Dual impact approach

Multisectoral approaches can have a positive impact on both malaria prevalence and on the other sectors involved.

“By working with the education sector, you can train teachers to identify signs and symptoms and strengthen referral system so children can get diagnosed and treated quicker.” Lewinski explains. “At the same time, we can reduce school absenteeism due to malaria infections.”

“In rice farming agriculture, increased production can impact mosquito breeding and, thus, malaria transmission. A multisectoral approach can provide dual impact, in this case, ensuring productive agriculture production and also in reducing malaria prevalence. National malaria control programmes, agriculture stakeholders, farmers and communities must be considered in the decision-making process and proactive policy must be adopted.”
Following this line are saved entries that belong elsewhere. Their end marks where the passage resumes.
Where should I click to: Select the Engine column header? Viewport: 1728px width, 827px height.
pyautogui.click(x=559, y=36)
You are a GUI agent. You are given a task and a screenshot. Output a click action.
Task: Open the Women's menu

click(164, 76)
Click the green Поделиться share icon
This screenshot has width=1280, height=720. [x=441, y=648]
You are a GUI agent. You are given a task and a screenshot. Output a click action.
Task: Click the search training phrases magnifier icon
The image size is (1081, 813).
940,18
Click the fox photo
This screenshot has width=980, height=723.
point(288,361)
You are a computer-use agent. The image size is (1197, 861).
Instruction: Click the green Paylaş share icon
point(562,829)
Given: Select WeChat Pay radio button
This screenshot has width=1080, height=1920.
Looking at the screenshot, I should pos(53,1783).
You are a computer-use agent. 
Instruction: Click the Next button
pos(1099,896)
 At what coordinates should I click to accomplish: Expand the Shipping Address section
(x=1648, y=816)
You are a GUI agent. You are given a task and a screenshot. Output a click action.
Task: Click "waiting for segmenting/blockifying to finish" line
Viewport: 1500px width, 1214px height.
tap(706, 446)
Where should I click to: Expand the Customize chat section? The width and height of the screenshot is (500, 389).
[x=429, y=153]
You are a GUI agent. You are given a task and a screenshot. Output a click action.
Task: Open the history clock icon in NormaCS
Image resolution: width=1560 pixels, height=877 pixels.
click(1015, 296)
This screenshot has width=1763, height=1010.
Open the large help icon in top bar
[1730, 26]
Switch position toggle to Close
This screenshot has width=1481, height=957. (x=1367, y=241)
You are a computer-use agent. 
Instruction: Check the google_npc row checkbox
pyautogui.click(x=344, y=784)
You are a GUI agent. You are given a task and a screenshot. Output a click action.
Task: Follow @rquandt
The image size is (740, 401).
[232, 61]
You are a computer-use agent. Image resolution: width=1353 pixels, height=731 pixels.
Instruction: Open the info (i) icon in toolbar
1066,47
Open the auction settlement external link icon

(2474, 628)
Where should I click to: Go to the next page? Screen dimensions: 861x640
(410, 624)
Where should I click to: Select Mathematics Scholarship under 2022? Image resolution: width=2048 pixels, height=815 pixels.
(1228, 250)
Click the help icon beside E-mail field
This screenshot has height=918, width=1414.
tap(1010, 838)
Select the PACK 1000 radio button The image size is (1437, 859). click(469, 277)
Working towards elimination

In some circumstances, multisectoral programming can help countries meet their malaria elimination goals.

“Multisectoral programs are being used to help reach the last few cases within countries close to elimination,” Lewinski explains. “In the Mekong sub-region, we see that by working with extractive industries we can monitor forest working populations to help find those last cases.

“This isn’t just an approach for countries eliminating malaria. By setting up these systems in high burden countries, we can ensure this integrated response is adopted to help countries meet pre-elimination targets. It requires upfront investment, and bringing together stakeholders who wouldn’t normally work together, to create practical and novel solutions.”